Moi t'apprendre à parler japonais

Le japonais, quelle magnifique langue... Une structure complètement différente du français, un "alphabet" complètement nouveau, des Kanjis à tout va, obligation d'apprendre du vocabulaire régulièrement, comme vous pouvez vous en douter, cette langue n'est pas la plus facile à apprendre. Contrairement à l'anglais, le coup du "je te prononce le mot en français avec l'accent anglais" ne marchera pas ici. Il faut donc changer de méthodologie dans ce pays.

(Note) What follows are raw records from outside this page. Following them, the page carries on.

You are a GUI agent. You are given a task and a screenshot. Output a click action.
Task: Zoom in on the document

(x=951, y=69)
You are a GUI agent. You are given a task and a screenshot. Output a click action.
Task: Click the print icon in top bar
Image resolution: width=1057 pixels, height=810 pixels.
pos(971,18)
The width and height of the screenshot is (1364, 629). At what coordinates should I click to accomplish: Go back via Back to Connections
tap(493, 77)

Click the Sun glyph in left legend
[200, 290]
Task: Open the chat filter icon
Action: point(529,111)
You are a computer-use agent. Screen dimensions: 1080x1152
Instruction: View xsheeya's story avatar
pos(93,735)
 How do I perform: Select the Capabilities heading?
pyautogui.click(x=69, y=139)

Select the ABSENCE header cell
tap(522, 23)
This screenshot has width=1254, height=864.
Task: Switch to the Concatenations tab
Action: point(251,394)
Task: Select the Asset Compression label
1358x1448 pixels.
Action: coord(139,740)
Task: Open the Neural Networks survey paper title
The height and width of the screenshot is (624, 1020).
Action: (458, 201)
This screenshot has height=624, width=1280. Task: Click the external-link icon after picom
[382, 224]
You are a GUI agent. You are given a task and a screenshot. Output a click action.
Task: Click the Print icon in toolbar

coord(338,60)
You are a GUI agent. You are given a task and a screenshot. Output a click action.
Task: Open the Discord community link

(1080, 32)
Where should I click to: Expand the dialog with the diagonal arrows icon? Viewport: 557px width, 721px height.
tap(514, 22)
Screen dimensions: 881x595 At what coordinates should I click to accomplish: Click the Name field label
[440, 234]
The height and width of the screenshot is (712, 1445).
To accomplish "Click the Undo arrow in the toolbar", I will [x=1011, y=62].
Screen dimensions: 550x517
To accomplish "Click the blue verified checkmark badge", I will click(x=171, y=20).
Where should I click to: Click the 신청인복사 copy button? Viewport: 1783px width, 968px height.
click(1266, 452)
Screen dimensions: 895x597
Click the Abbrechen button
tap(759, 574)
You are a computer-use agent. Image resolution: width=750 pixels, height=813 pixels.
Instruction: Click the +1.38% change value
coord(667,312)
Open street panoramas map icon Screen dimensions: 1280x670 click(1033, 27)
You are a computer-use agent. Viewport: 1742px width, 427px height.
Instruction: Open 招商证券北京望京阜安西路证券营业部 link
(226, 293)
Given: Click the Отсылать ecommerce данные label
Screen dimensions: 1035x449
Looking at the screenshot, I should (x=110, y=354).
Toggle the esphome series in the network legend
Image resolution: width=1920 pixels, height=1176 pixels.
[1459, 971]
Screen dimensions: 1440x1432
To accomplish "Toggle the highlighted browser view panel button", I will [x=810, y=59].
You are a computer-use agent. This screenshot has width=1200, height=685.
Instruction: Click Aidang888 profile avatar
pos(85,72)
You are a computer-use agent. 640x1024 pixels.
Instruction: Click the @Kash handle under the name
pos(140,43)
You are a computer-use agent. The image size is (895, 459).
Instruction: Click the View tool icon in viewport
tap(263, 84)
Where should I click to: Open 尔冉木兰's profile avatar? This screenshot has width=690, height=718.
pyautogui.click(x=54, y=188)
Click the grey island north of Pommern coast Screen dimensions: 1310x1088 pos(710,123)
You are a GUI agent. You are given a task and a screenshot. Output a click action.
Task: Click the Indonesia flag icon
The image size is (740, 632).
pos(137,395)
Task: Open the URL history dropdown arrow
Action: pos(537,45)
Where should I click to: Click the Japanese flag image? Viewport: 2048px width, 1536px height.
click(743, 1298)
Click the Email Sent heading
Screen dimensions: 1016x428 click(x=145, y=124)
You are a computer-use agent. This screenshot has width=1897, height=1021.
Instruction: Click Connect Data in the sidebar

Je vous livre donc quelques méthodes pour attaquer cette langue. Pour ma part, j'ai pu voir une progression lente mais constante mais bon vu que je partais de pas grand chose, c'est déjà pas si mal :

  1. Si vous débutez, maîtrisez VRAIMENT les hiragana (un des deux alphabets japonais), c'est l'indispensable de chez indispensable, en plus c'est rapide à connaître. Pour les Katakana, c'est bien de les savoir mais je dirai à un degré moindre.
  2. Etant parti en ayant fini le premier volume du Minna no Nihongo I, j'étais légèrement paumé à mon arrivée au Japon, on arrive à survivre mais bon, un bon livre de grammaire japonaise pour le semestre d'hiver m'a permis de comprendre énormément de structures de phrases, reste plus qu'à l'appliquer dans la vie de tous les jours et là je suis pas dans la merde vu qu'il me faut 10 secondes pour construire la phrase dans la tête.
  3. Lire du japonais tout le temps. Vous êtes dans le métro, vous êtes chez vous, vous êtes dans la rue, essayez de lire le Japonais qui vous entoure même s'il y a des Kanjis de partout, petit à petit, vous commencerez à les retenir, il suffira par la suite de vérifier sa signification dans un dictionnaire pour commencer à l'assimiler (ah le fameux 注意 qu'on retrouve dans le métro, dans la rue, dans les chiottes, mon classique !)
  4. Regardez la télévision japonaise : quand on débute, c'est incompréhensible, ça l'est toujours pour moi vu la vitesse à laquelle les gens parlent MAIS on arrive à capter deux-trois phrases, la lecture des sous-titres japonais (qui prennent un bon tiers de l'écran) aide cependant à la compréhension
  5. Les kanjis ne s'apprennent pas tout seul et s'oublient vite. Un bon apprentissage des Kanjis est d'apprendre à la fois le on-yomi et le kon-yomi (les deux prononciations du kanji), de l'associer à d'autres kanjis afin de former des mots et de connaître évidemment sa prononciation. J'ai la chance d'avoir un cours de kanji en semaine qui me permet de réviser les Kanjis que j'ai appris tout seul via des flashcards ou le site smart.fm. Il est très important d'écrire les Kanjis régulièrement pour se rappeler de l'ordre d'écriture
  6. Pour ceux qui ont un peu d'argent, il est intéressant d'investir quelques yens dans des mangas (vu le prix, pourquoi s'en priver) en japonais pour afin de mêler apprentissage et divertissement. Un avantage sympa des mangas pour ado' est la présence des furigana permettant ainsi la lecture des kanjis. Pour les plus fortunés, un dictionnaire électronique est un passe partout intéressant pour vous débloquer à la lecture ou la découverte d'un nouveau kanji.
  7. Ecoutez de la musique japonaise : détendez-vous en écoutant de la musique japonaise de temps en temps, vous verrez les japonais sont tellement originaux que vous retrouverez souvent les même paroles dans les chansons, de quoi enrichir votre vocabulaire de quelques mots (un peu cul cul la praline...)
  8. Ce n'est un secret pour personne, le top du top, ça reste la conversation. Blablatez de tout et n'importe quoi avec les gens. J'applique la méthode du Japanglish qui est de faire un mix des deux, le but étant de tendre de plus en plus vers le Japanese.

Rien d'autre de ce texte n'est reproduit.